→ **Exercise brief**
Copy the lines of the listing word for word, starting at the line that contains "Point to the callout" and stopping after the line that contains "Mark the callout".

Records of locating words and elements
____

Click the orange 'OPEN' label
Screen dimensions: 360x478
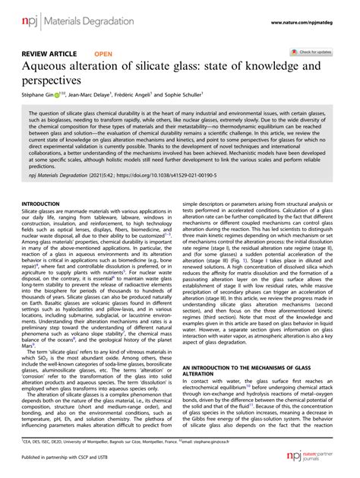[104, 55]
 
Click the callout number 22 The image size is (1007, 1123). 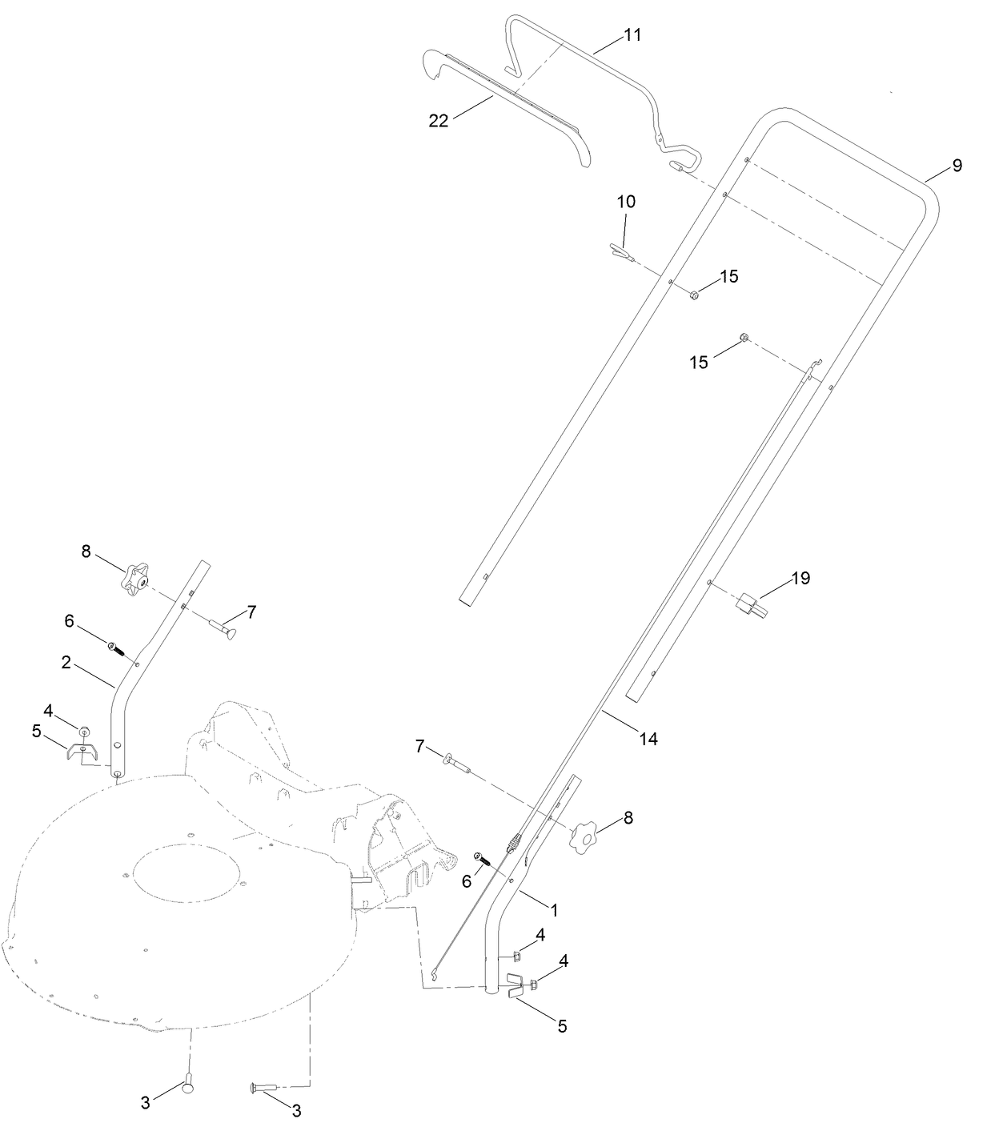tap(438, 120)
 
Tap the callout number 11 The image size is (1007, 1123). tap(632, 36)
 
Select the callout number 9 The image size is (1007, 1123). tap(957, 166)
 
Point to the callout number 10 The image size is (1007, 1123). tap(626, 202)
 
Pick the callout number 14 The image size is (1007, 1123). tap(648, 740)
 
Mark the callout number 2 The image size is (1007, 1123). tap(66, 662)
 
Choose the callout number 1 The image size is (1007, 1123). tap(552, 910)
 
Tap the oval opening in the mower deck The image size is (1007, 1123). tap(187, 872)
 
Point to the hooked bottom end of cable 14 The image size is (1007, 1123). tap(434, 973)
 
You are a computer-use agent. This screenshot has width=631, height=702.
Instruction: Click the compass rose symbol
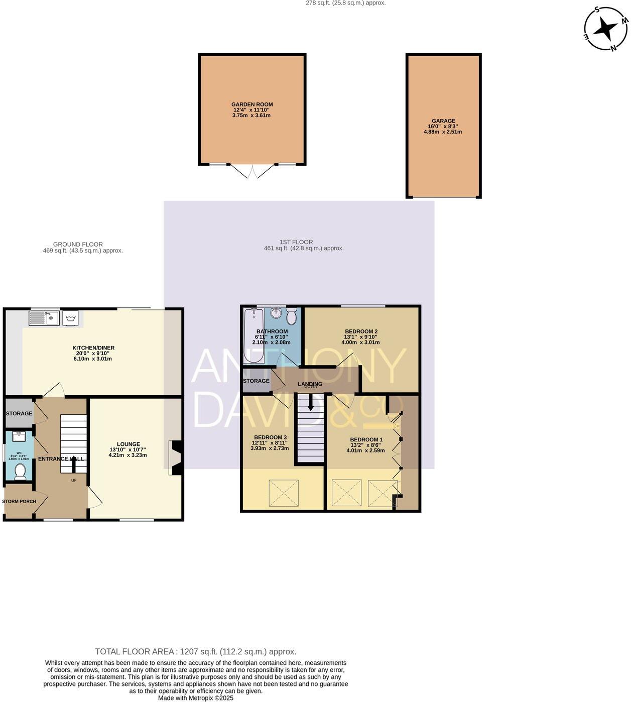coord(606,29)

____

→ **Problem solution**
Point to the callout number 10 The image size is (1007, 1123). tap(626, 202)
 
Pick the callout number 14 The image size is (1007, 1123). tap(648, 740)
 
Mark the callout number 2 The image size is (1007, 1123). tap(66, 662)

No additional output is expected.